By non-trivial, we mean a case where two particles were to interact. Well, as we will soon see, this corresponds to the term that is of order $J^4$ and $\lambda$ which we can pull from the expansion. In fact, we have that

\begin{align*} Z(J)&=Z_0\left(1-\frac{\lambda}{4!} \frac{d^4}{dJ^4} + \frac{1}{2} \left(\frac{\lambda}{4!} \frac{d^4}{dJ^4}\right)^2+\cdots\right)\exp\left(\frac{J^2}{2m^2}\right)\\ &=Z_0\left(1-\boxed{\frac{\lambda}{4!} \frac{d^4}{dJ^4}} + \frac{1}{2} \left(\frac{\lambda}{4!} \frac{d^4}{dJ^4}\right)^2+\cdots\right)\\ &\times\left(1+\frac{J^2}{2m^2}+\frac{1}{2}\left(\frac{J^2}{2m^2}\right)^2+\cdots \boxed{\frac{1}{4!}\left( \frac{J^2}{2m^2}\right)^4}+\cdots\right).\end{align*}

If we multiply and operate the boxed terms, we will obtain the term

$$Z(J)=\cdots – \frac{\lambda}{4!} \left(\frac{8!}{4!4!}\right) \left(\frac{1}{2m^2}\right)^4 J^4 +\cdots.$$

Alright, so what do we know? We know that

1. Two particles will interact. So they must meet at a point.
2. Each particle has a source and a sink. Therefore we need, and have four $J$ terms.
3. Each particle needs to have a line associated with before and after their interaction.
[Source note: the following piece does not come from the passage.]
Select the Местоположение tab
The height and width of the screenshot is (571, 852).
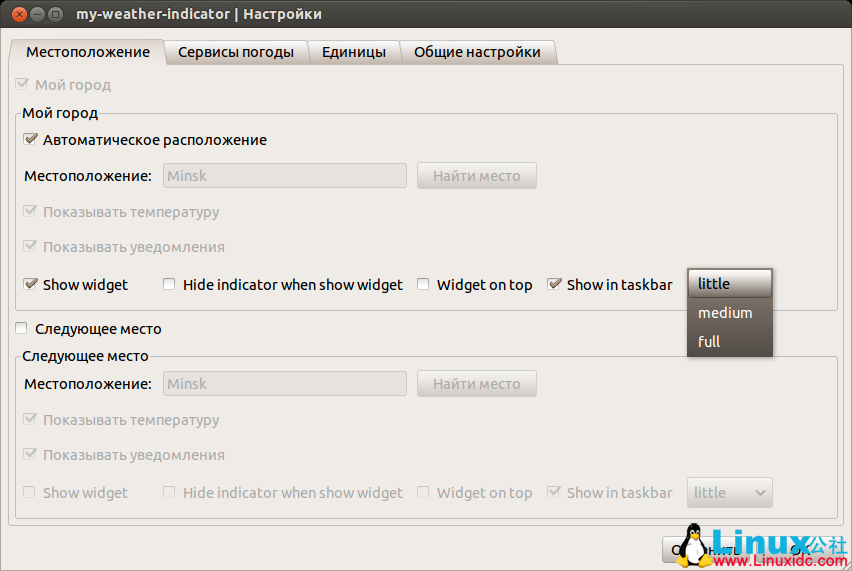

So with that physical intuition, we can quickly assign $\lambda$ to the first item, $J^4$ to the second item, and $(1/2m^2)^4$ to the third point. Voila;

And so, we have our first Feynman diagram. Well done. We’ll list the Feynman rules for completeness below, but this is the extent of studying path integral quantum field theory. Only more complicated iterations of this same procedure exist ahead, but we have ushered into mastering path integral quantum field theory.

Feynman Rules

1. Diagrams are made of lines & vertices. Four lines must meet to form a vertex.
2. Each vertex has a $-\lambda$3 associated with it.
3. Each line has a $1/m^2$ associated with it.
4. Each end has a $J$.

This post was inspired by the brutal, but elegant, treatment of Anthony Zee’s text, Quantum Field Theory in a Nutshell.

#### Footnotes

1. This term might make more sense if we were to dip into the field theory for a second. Suppose that we were looking at fields instead of particles, so $\phi$ instead of $q$, and suppose we were specifically looking at the electromagnetic potential, then the source field, $J$, would be the electric current.
2. It still weirds me out that $\pi$ somehow creeps up, its almost as if physics needs $\pi$.
3. The negative is supposed to be on the figure above.

## 2 thoughts on “Feynman Rules for Ordinary Integrals”

1. Britney Tworek says:

Good blog post. I absolutely love this site. Stick with it!

1. Thank you, I definitely will! I’m glad that you enjoyed it. Cheers.